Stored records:
BEGIN

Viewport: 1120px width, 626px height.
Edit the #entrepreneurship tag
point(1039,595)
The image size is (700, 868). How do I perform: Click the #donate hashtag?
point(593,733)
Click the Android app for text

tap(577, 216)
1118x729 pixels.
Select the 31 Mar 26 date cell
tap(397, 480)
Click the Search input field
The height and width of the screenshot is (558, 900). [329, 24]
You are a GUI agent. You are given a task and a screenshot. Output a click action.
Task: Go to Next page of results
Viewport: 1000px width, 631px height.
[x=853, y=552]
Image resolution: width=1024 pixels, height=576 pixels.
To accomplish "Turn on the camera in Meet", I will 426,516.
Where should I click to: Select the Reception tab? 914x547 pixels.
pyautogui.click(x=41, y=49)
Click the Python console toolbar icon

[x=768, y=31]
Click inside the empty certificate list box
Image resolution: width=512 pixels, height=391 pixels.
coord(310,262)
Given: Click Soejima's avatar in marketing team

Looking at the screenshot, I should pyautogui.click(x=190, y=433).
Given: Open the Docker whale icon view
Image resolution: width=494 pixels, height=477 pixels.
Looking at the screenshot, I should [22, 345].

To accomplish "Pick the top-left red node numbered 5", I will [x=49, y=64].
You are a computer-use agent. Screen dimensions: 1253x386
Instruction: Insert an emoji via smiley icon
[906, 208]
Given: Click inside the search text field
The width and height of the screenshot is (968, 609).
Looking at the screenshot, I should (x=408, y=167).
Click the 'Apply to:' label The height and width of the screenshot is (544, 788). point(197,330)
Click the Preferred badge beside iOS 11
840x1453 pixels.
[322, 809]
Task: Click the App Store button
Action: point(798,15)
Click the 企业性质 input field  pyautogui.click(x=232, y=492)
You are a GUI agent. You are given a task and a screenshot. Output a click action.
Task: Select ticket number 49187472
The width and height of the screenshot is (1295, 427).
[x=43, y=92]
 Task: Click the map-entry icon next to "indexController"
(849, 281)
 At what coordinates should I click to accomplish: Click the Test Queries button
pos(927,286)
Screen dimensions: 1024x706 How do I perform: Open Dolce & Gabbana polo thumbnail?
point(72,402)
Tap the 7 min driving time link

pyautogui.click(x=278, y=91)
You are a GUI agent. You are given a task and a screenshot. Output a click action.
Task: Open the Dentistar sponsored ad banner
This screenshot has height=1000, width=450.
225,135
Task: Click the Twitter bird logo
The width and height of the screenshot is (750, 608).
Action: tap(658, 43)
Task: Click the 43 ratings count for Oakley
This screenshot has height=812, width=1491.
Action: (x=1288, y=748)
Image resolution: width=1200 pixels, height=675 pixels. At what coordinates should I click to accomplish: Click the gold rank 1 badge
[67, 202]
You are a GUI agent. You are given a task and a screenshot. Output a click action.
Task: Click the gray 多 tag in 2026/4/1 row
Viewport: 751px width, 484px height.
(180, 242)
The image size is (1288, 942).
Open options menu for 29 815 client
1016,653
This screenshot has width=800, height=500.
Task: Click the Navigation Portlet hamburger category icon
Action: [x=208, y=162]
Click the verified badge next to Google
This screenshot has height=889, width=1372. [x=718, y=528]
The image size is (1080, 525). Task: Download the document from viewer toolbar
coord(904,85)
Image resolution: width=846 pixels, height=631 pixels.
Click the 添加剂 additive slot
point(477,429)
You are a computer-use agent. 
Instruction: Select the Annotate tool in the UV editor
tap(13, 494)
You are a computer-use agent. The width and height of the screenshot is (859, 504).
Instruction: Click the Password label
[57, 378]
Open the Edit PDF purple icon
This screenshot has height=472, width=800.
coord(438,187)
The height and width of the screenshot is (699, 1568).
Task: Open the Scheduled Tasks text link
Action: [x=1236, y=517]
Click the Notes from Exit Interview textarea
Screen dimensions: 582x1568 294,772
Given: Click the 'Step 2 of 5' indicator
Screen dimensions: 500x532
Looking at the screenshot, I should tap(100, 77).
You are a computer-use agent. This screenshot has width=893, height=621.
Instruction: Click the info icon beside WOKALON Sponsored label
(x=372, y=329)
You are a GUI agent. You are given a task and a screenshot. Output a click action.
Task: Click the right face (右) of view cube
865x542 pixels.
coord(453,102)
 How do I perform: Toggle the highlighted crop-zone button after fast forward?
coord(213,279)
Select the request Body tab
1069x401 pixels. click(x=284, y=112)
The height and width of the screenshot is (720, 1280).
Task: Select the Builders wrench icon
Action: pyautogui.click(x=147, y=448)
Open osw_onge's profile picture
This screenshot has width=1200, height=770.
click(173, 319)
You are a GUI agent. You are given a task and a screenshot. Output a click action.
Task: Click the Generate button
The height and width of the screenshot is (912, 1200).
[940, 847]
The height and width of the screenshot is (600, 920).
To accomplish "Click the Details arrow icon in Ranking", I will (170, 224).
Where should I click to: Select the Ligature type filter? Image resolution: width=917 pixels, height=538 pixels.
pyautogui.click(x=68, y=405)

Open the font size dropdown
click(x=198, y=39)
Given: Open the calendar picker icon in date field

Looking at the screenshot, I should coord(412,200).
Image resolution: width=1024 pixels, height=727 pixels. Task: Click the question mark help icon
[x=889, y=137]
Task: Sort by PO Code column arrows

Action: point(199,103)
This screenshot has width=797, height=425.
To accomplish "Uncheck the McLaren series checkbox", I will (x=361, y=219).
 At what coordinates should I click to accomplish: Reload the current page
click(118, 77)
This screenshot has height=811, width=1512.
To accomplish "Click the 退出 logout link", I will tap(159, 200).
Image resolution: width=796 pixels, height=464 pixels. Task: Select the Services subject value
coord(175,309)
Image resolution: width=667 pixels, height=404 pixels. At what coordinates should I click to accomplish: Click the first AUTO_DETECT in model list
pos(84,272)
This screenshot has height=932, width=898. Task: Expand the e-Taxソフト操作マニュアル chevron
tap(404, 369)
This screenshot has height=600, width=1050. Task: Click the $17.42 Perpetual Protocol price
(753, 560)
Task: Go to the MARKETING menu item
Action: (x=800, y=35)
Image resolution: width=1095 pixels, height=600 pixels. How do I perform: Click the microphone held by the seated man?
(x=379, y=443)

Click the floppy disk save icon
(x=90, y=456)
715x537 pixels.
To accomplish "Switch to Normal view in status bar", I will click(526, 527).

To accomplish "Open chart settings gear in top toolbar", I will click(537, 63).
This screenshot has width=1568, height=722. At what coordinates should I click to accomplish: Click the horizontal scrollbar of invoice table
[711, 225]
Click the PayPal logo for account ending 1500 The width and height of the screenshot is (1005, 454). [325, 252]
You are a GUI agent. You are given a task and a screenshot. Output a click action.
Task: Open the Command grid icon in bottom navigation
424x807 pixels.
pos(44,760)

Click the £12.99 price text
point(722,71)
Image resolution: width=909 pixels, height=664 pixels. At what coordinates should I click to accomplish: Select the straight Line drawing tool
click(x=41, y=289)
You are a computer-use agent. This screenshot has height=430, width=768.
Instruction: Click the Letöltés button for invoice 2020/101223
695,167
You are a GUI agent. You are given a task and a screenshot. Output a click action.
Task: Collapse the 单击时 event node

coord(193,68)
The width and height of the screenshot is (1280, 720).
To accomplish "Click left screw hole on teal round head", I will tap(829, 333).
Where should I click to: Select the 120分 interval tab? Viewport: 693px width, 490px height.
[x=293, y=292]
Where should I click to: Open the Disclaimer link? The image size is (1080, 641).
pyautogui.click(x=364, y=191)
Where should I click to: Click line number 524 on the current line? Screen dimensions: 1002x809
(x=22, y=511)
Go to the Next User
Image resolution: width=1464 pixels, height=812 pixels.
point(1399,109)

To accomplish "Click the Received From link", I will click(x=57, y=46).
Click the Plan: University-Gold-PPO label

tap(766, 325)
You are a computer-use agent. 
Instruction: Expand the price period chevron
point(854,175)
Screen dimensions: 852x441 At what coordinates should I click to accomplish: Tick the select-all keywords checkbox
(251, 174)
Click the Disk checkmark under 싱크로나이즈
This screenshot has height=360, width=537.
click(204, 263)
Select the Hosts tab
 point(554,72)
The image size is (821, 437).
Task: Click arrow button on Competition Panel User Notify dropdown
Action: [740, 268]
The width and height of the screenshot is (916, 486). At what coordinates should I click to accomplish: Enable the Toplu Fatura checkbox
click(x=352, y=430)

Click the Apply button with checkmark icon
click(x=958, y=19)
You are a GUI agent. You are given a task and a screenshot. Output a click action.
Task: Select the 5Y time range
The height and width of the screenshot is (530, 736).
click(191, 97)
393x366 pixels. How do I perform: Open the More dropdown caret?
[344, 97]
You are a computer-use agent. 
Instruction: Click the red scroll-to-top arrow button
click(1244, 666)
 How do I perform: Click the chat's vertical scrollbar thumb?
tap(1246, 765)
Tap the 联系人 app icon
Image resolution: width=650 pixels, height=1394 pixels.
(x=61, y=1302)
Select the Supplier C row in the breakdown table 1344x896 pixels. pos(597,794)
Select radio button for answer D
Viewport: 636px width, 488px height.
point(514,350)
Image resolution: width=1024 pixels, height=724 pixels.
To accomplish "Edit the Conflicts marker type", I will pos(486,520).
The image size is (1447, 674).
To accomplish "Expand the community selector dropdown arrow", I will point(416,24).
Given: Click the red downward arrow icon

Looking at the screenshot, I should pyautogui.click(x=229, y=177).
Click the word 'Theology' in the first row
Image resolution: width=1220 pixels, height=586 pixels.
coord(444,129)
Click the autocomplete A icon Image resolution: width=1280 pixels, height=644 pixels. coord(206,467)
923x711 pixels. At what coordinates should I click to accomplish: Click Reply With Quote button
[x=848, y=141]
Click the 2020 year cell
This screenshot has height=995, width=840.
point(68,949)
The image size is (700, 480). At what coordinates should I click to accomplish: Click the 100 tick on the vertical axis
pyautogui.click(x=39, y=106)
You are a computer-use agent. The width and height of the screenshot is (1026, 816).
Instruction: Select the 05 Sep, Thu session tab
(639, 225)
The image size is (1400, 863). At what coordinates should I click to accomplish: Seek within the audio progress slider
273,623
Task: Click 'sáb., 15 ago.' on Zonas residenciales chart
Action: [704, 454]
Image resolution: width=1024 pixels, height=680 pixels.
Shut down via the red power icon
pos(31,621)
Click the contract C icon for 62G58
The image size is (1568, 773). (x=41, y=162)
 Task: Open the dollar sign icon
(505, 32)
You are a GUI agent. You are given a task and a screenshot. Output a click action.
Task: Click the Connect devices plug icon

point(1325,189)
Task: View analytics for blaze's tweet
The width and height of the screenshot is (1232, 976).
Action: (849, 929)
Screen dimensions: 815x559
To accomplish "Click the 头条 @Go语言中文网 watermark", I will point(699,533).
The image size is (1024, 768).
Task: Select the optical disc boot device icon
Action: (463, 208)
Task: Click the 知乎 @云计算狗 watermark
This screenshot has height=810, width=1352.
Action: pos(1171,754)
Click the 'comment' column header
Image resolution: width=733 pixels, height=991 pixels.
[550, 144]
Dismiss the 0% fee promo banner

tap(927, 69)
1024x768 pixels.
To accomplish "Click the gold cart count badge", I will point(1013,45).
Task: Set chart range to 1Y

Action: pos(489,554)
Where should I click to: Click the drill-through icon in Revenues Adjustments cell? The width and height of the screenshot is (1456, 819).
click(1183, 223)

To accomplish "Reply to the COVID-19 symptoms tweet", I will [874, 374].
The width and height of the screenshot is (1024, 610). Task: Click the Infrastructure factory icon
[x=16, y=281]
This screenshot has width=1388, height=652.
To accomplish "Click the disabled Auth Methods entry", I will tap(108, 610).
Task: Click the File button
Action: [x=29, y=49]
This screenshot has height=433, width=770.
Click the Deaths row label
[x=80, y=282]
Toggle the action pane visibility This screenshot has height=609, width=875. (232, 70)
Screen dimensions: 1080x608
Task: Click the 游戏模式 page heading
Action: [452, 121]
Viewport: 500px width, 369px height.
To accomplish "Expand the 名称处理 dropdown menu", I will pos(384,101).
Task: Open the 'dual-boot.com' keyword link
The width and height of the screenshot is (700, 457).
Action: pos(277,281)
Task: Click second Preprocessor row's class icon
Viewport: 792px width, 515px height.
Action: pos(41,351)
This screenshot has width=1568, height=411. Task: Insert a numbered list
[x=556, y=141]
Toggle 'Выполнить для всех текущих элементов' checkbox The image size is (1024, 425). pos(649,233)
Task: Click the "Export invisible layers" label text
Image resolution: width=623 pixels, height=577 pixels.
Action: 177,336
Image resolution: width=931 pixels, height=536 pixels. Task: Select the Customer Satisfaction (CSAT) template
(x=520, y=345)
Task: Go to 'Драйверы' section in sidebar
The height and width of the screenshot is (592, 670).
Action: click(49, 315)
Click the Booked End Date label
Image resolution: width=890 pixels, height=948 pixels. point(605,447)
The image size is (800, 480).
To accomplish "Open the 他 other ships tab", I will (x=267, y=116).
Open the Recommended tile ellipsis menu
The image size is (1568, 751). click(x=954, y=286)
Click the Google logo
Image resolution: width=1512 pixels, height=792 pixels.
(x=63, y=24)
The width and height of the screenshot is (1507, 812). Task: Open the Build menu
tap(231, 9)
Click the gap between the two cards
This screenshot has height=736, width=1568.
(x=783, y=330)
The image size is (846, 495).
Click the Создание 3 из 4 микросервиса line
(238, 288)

END

WHAT THIS TASK INVOLVES:
Look above for the line holding "The image size is (1400, 863).". Print it and every line after it, exactly, through the line holding "Screen dimensions: 815x559".

RESPONSE AREA:
The image size is (1400, 863). At what coordinates should I click to accomplish: Seek within the audio progress slider
273,623
Task: Click 'sáb., 15 ago.' on Zonas residenciales chart
Action: [704, 454]
Image resolution: width=1024 pixels, height=680 pixels.
Shut down via the red power icon
pos(31,621)
Click the contract C icon for 62G58
The image size is (1568, 773). (x=41, y=162)
 Task: Open the dollar sign icon
(505, 32)
You are a GUI agent. You are given a task and a screenshot. Output a click action.
Task: Click the Connect devices plug icon

point(1325,189)
Task: View analytics for blaze's tweet
The width and height of the screenshot is (1232, 976).
Action: (849, 929)
Screen dimensions: 815x559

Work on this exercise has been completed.